Vue de Brasilia, l’agrément est le seul levier dont dispose un pays plus petit face à une superpuissance : le droit de dire qui le représente. Lula utilise ce levier en année électorale, et Perez, qui a déclaré aux sénateurs lors de son audition que l’élection brésilienne serait sa priorité dès le début de son mandat, se trouve au cœur de la collision. Sa confirmation donnerait à Washington un ambassadeur au moment même où la campagne atteint sa phase la plus intense, et Brasilia a fait savoir qu’elle ne voyait aucune raison de se presser.

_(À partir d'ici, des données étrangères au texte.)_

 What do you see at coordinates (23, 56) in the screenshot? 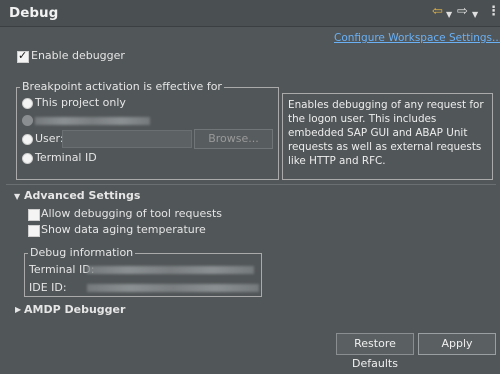
I see `enable-debugger-checkbox: ✓` at bounding box center [23, 56].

La chaise vide à Brasilia est le symbole visible d’une relation qui a cessé de parler le même langage diplomatique. Droits de douane, désignations terroristes, refus de visas, accusations d’ingérence : la liste des griefs va dans les deux sens, et le poste d’ambassadeur est venu s’y ajouter. Pour l’instant, le Brésil tient la meilleure main. L’agrément est un veto en un seul mot, et le silence est la manière la plus polie de l’utiliser. Washington peut fulminer, peut même riposter, mais il ne peut pas forcer un pays hôte à accueillir son envoyé. La courtoisie a été bafouée une fois. Le Brésil veille à ce que l’affront coûte quelque chose.